In this work, the isothermal vapor–liquid equilibrium (VLE) of trans-1,3,3,3-tetrafluoropropene (HFO-1234ze(E)) and 1,1,1,3,3-pentafluoropropane (HFC245fa) binary system, along with the saturated vapor pressures HFO-1234ze(E) and HFC-245fa, were measured by static-analytic apparatus. The VLE measurements of HFO-1234ze(E) + HFC-245fa binary system are performed at temperatures from (293.28 to 333.09) K, while the measurements for vapor pressures of HFO1234ze(E) and HFC-245fa were conducted in the temperature range of (263.08 to 363.01) K. The vapor pressures were correlated by the Peng-Robinson (PR) equation of state (EoS) associated with the Mathias-Copeman (MC) alpha function, and the VLE data were correlated to the PRMC-vdW model where the MC alpha function and the van der Waals (vdW) mixing rules were combined with the PR EoS. The experimental VLE data were compared with the predictive E-PPR78 model.

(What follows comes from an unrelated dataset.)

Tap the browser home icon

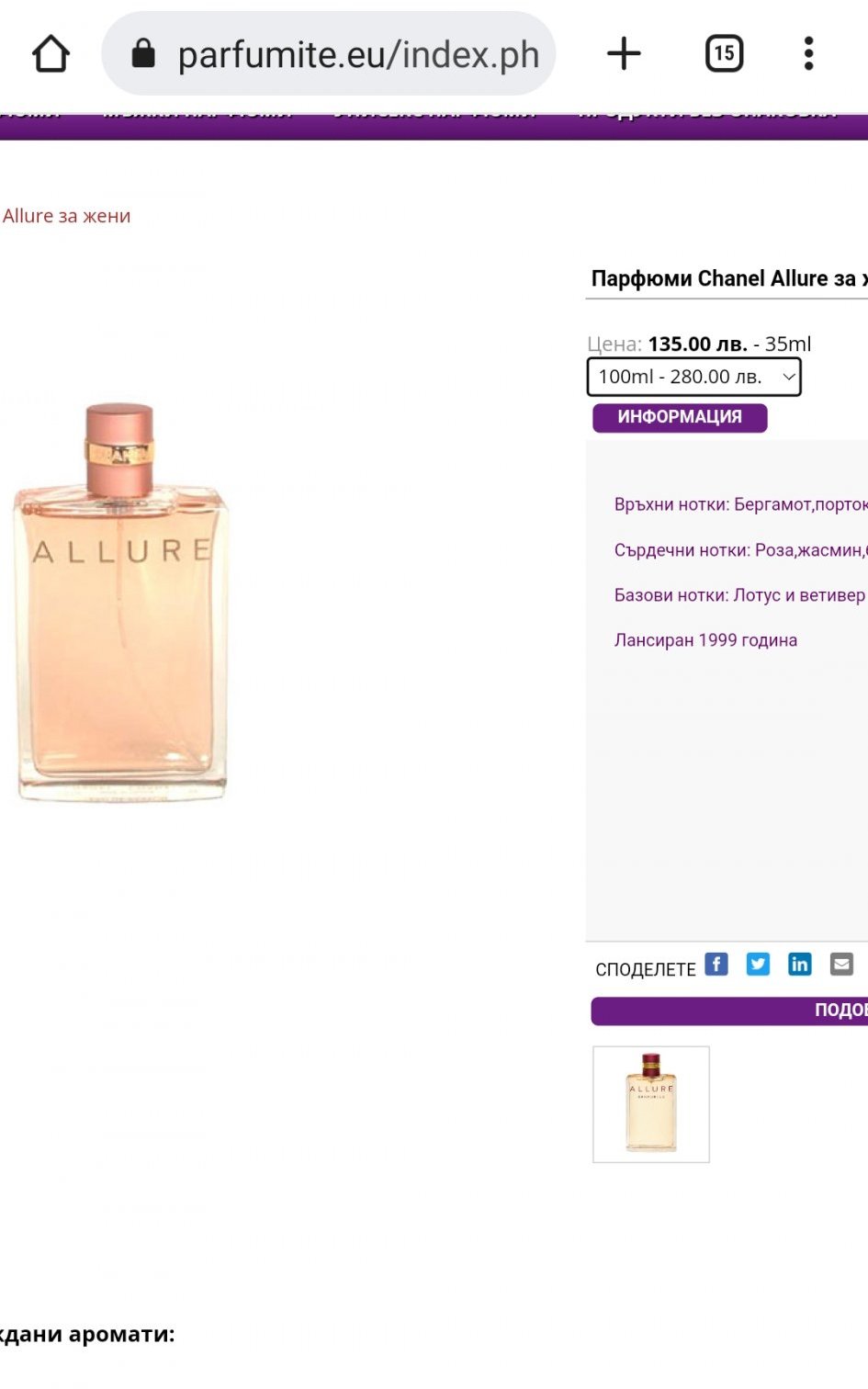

The modeling results of the PRMC-vdW model had good agreement with the experimental VLE data, while the E-PPR78 model shows negative bias in the prediction of equilibrium pressures. The experimental VLE data were also compared with literature data for consistency checks. The two sets of VLE data were basically consistent, while a discrepancy was found when analyzing the relationship between binary interaction parameter k ij and temperature.